Despite the international community’s interminable efforts to stop, prevent or otherwise constrain it, the worldwide proliferation of ballistic missiles and their associated technologies has continued apace over the course of several decades. While only nine states possessed ballistic missiles in 1972, more than 30 boast this capability today, with others working diligently to acquire it. Indeed, the acquisition of ballistic missiles by states and actors of concern, fully intent upon attaining the capability to employ them as delivery systems for weapons of mass destruction, represents a particularly ominous threat. It is therefore hardly surprising that the efforts undertaken by the United States in developing wide-ranging capabilities to counter this threat have not only been maintained, but significantly increased and broadened in recent years.

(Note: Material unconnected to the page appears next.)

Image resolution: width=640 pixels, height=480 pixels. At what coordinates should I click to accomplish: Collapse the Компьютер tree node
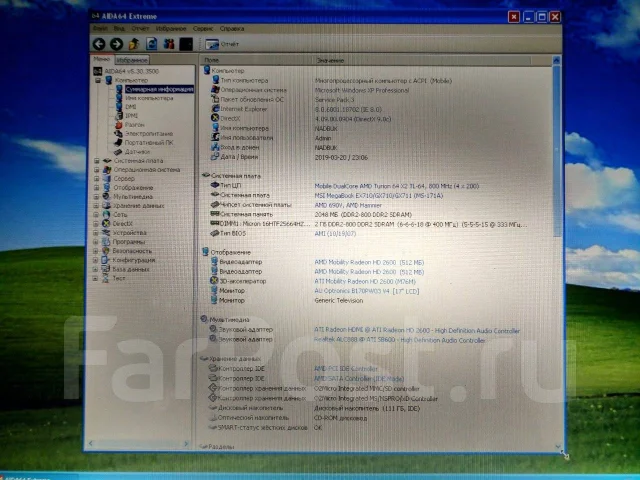click(x=98, y=80)
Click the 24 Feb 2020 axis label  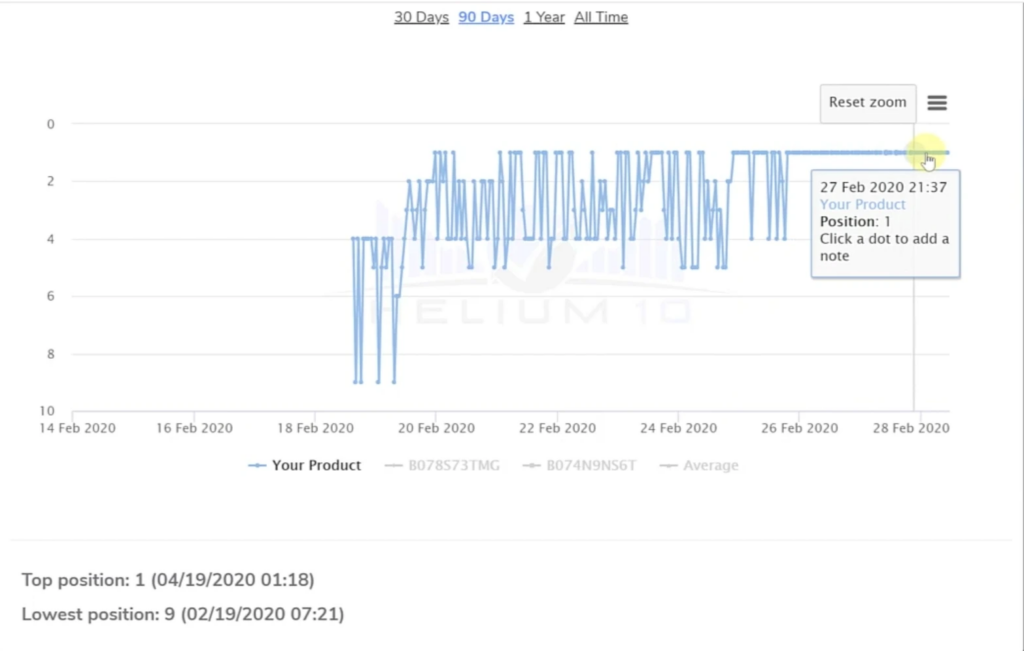pos(679,428)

The Canadian government has long demonstrated a willingness to work with like-minded nations and organizations in contending with the global risk posed by ballistic missiles in general. Yet, it has exhibited a curious disinclination to act on its own behalf where such weapons constitute a more immediate potential threat. The most notable miscreant in this regard, North Korea, has well out-paced earlier intelligence assessments concerning the viability of both its ballistic missile and nuclear weapons programs. Indeed, despite recent overtures of rapprochement and the stated intention to suspend attendant testing programs, the capability Pyongyang has attained thus far, combined with its erratic pattern of behaviour, renders it a serious ongoing concern. Iran possesses an established and growing ballistic missile inventory and, irrespective of both international agreement and stated national policy, remains a nuclear weapons aspirant. These and other malefactors can also be expected to persist in their dissemination of associated illicit materials and technologies as a matter of course. Taking into account the corresponding cascade effect of weapons proliferation, it is evident that rogue entities will continue to acquire ballistic missile materials and technologies, adding to the gravity of what constitutes an increasingly imminent threat.

Over the past several decades, Canada’s ballistic missile defence dialogue has largely occurred in the context of its partnership with the United States in continental aerospace defence. For years, this dialogue has followed a pattern of repeated consultation, contemplation, deferral and ultimately, refutation. This pattern has been induced by several influences, including political ideology and interests, sovereignty, international obligations and the country’s self-sanctified role as a voice of moderation in international peace and security. While these enduring factors have underscored Canada’s security discourse generally, they have specifically impacted the cornerstone North American Aerospace Defence Command (NORAD) Agreement with the United States, within which ballistic missile defence-related stipulations have figured prominently in its successive renegotiations and renewals. While ballistic missile defence consultations have long taken place as a matter of course, a critical phase occurred from the mid-1990s to the mid-2000s. This concerned Washington’s proposal for Canadian participation in the territorial expansion of its then-latest national anti-missile program – United States Ballistic Missile Defense (U.S. BMD).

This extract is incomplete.